Lawful Permanent Resident
A green card is issued to immigrants to the United States as they are granted permanent resident status. Once you have been issued a green card, then you no longer have to apply for separate work visas if you get a new job, nor do you have to apply for travel visas. However, you are now responsible for paying income taxes, registering for the selective service, and also being sure to renew your green card. You'll also receive a social security card from the government. There are multiple paths to lawful permanent resident status, and this article will outline what those ways are.

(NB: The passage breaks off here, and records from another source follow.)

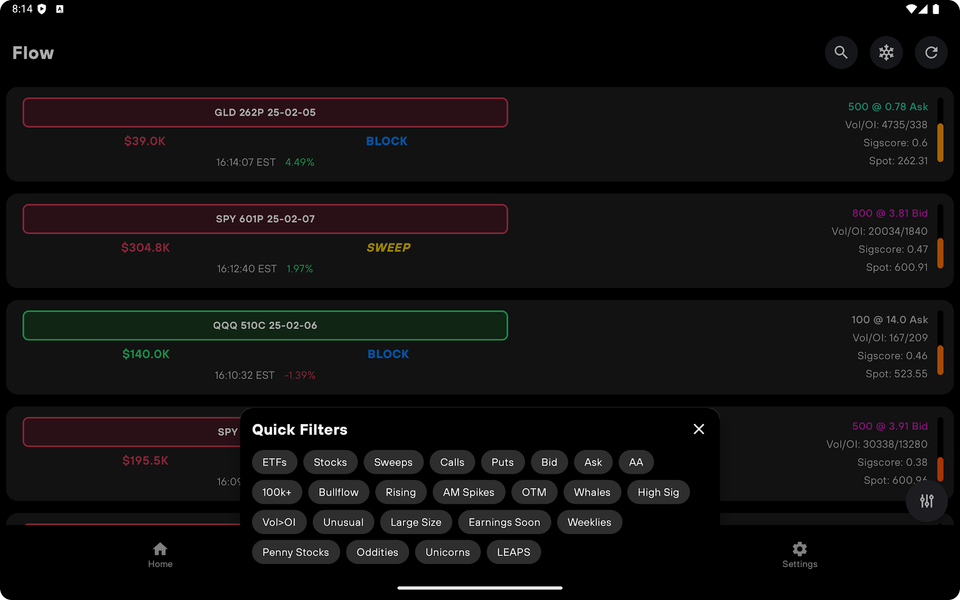Enable the Whales filter
Screen dimensions: 960x600
592,492
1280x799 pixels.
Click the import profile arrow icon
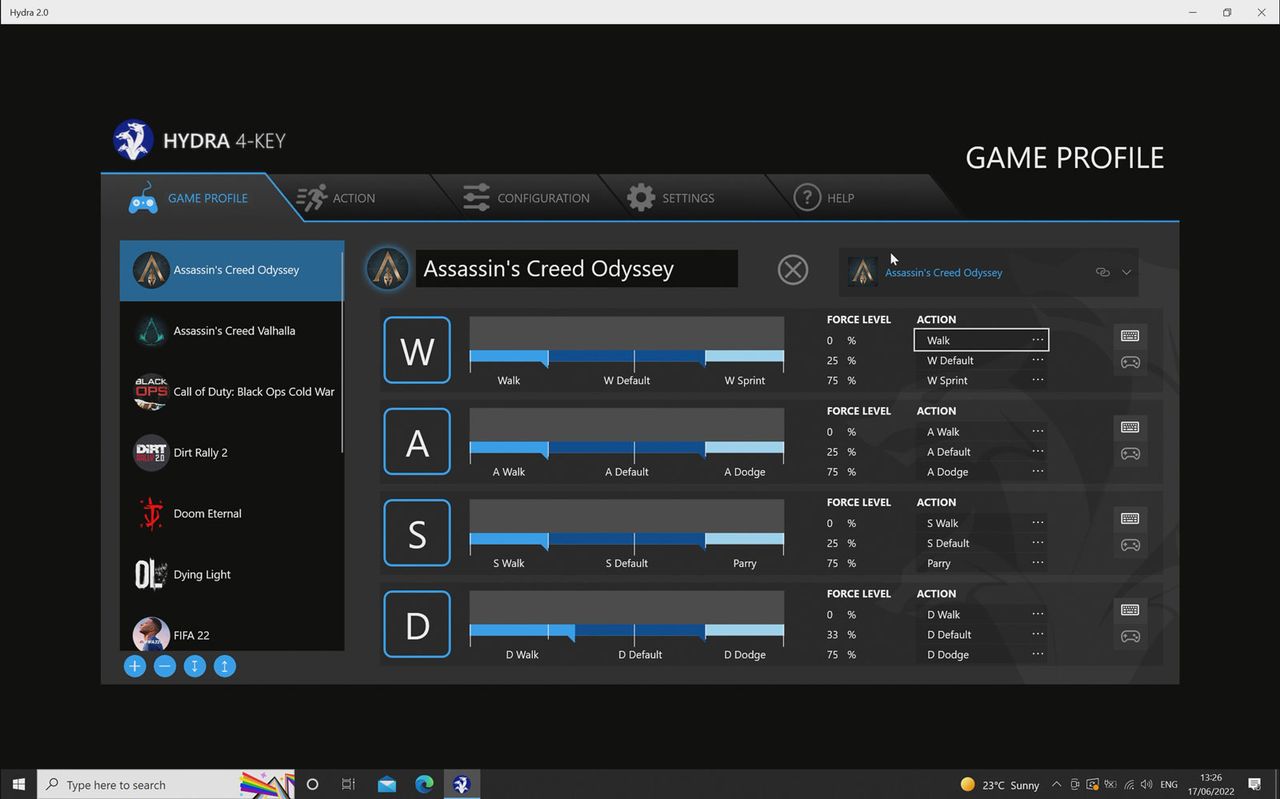point(195,666)
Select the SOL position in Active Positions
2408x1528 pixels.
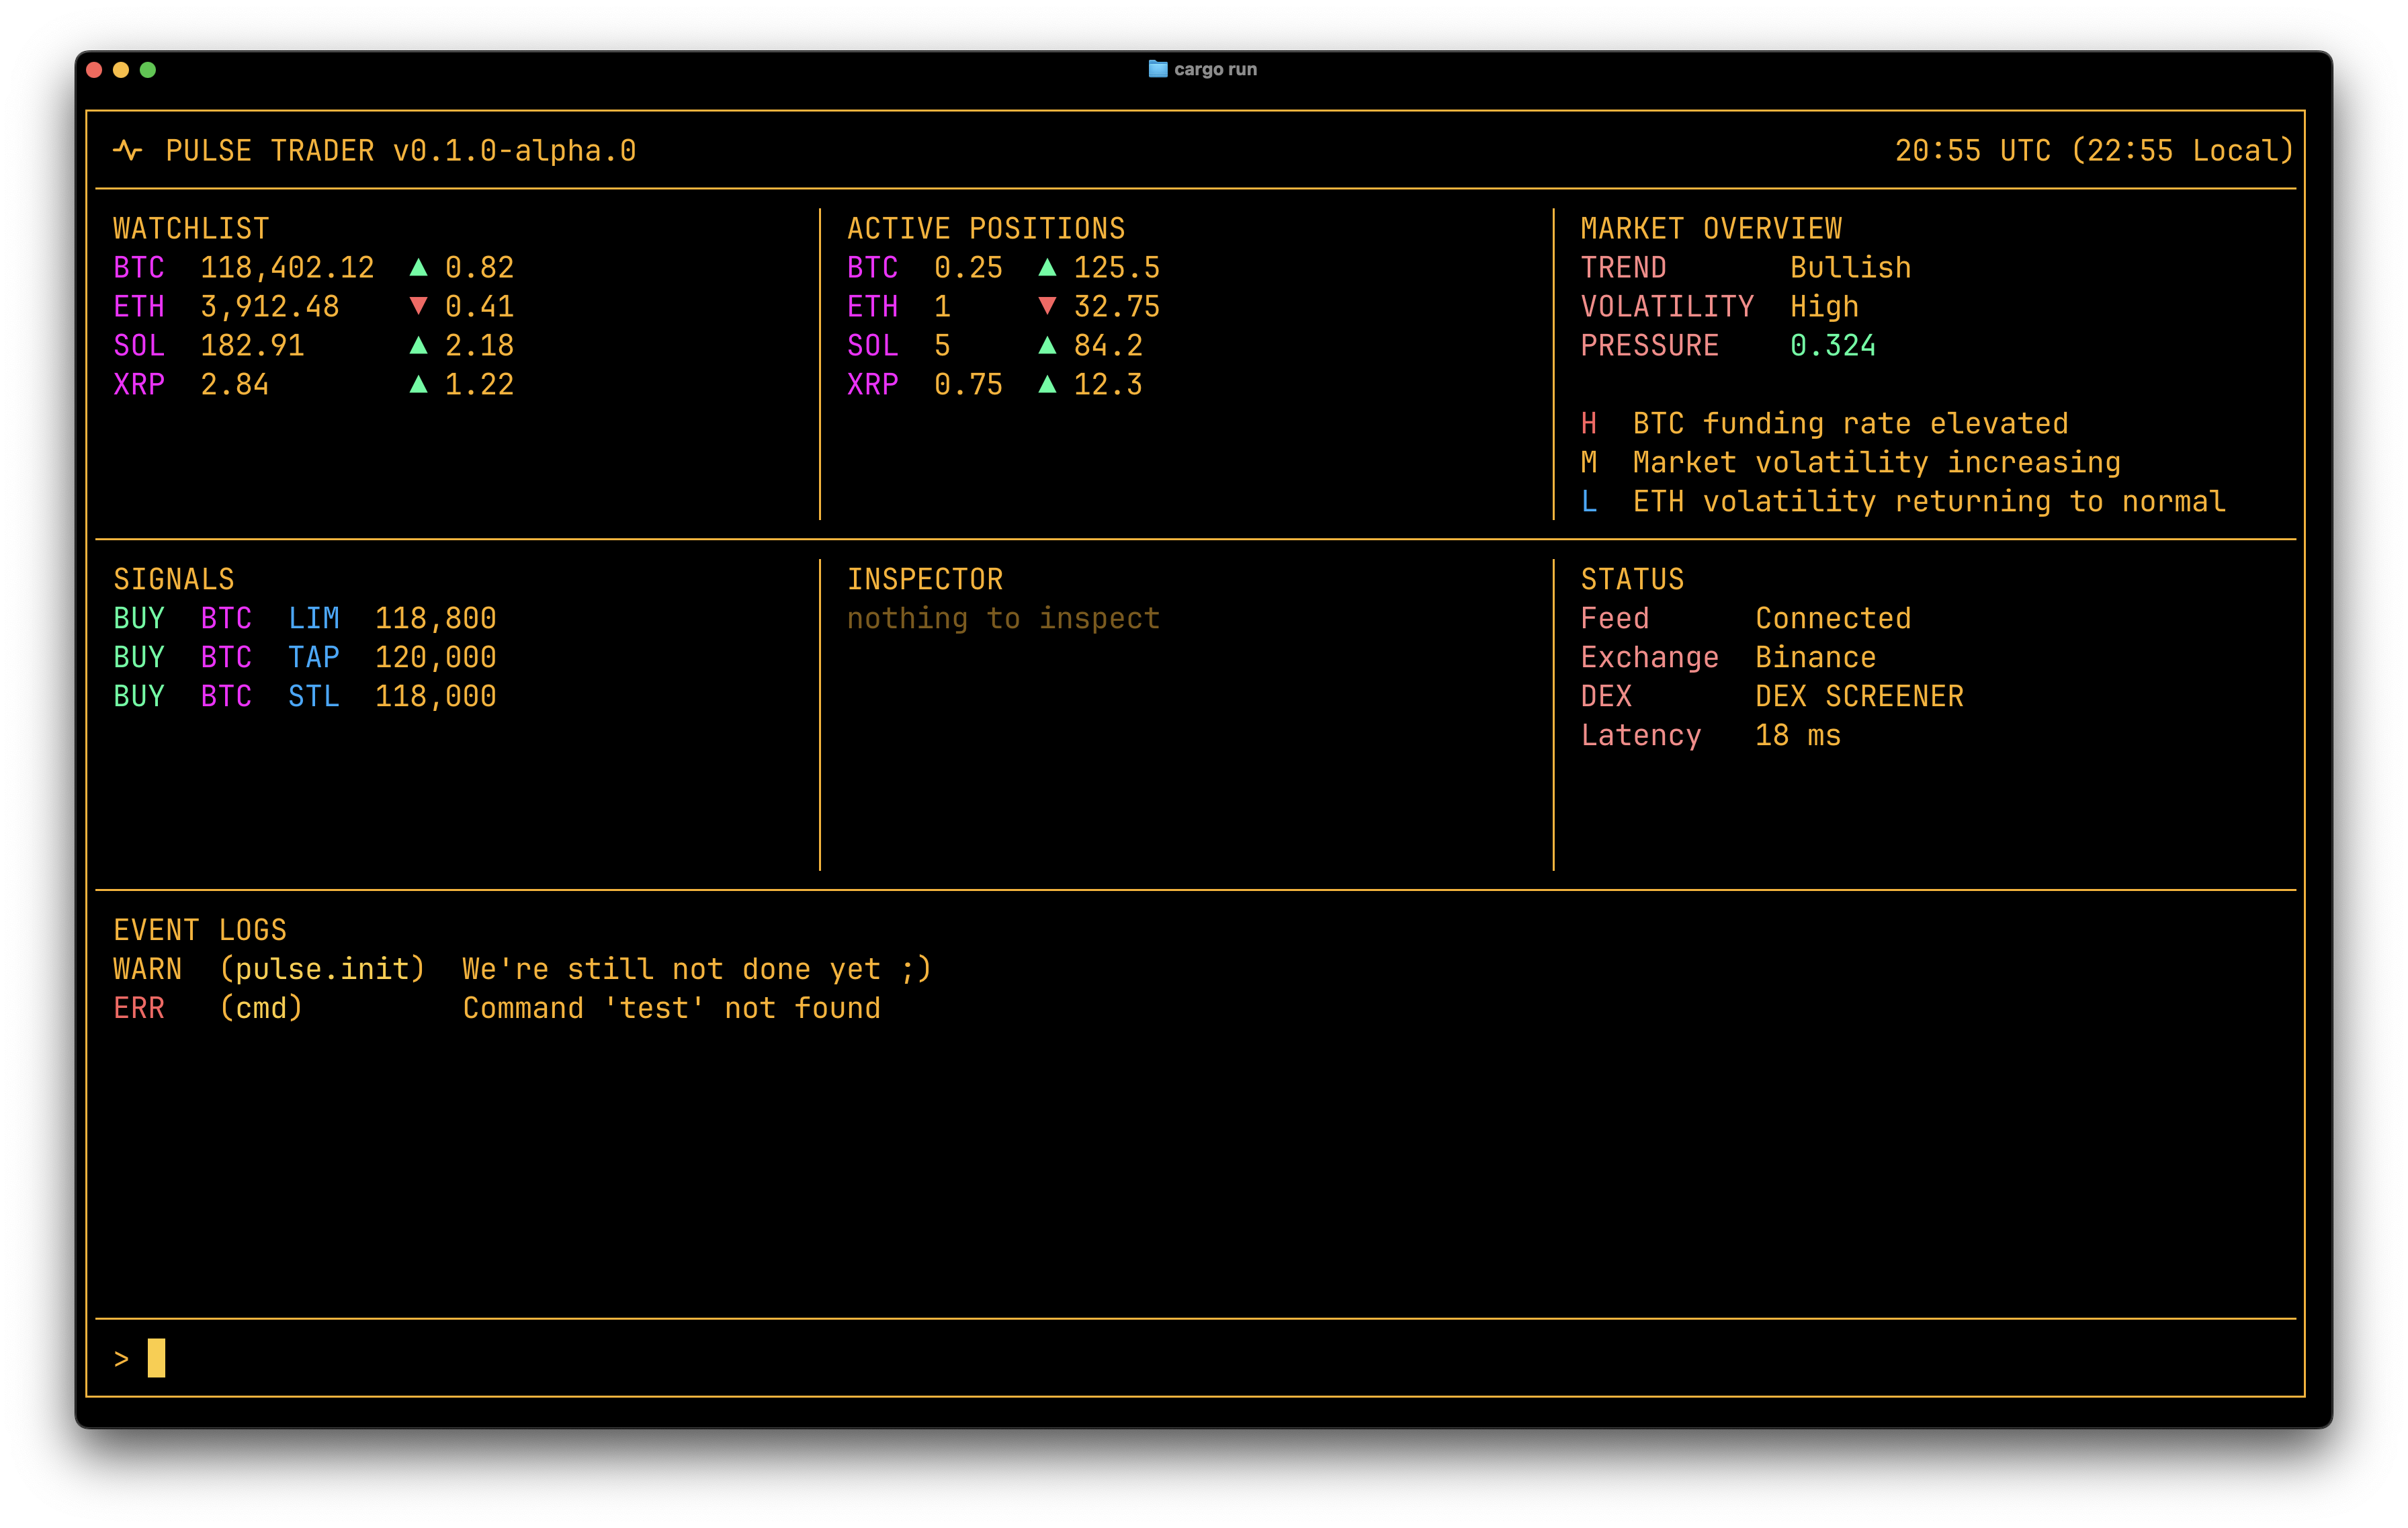pyautogui.click(x=995, y=346)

A lot of green cards are granted through the family sponsorship program. Family members of United States citizens may be eligible to apply for lawful permanent resident status. These people include spouses, unmarried children under the age of 21, and the parents of someone petitioning for citizenship in the United States. If you are a family member of someone who already holds a green card, then you are also eligible to apply. A more thorough look at who exactly qualifies is available at www.uscis.gov.
You are also able to apply for a green card based on certain work that you might be doing. If you have a job offer from an American corporation, that corporation is able to sponsor you for lawful permanent resident status. You can also be eligible for your green card if you are investing in a corporation as an entrepreneur that will create American jobs. An employer will use from I-140 to petition for an alien worker to become a lawful permanent resident of the United States. Of additional interest is those who are deemed an "alien of extraordinary ability" is able to self-petition the United States for permanent resident status. These are people who are considered to be the best of the best in their field, and that it would be in the national interest of the United States to have them living within our borders. You may also be eligible depending on certain work experience that you have that could be of use to the United States. These jobs, as well as a more detailed look at how you might fit into these categories is again available at www.uscis.gov
Asylees and Refugees
If you have entered the United States after being granted asylum or refugee status, then one year after you've been granted that status you are eligible to apply for permanent resident status in the United States. As a refugee, you are required to apply for permanent resident status one year after entering the country, but as an asylee, you are not.
Applying from Within the Country
If you are applying for your green card while living in the United States, you will be adjusting your status and not applying fresh. In most cases, you will need whoever is sponsoring your application to file their sponsorship of you concurrently with your petition for a change in the status of your immigration. You will need to file a form I-485, and you will not be able to do that until a visa is available in your category. You'll then be fingerprinted, go through an interview, and then receive your final decision in the mail.
Applying from Outside the Country
The process for applying from outside the country at a United States consulate, the proper forms change based on what category you will be applying under. It is also important that you check your eligibility to immigrate as the process begins.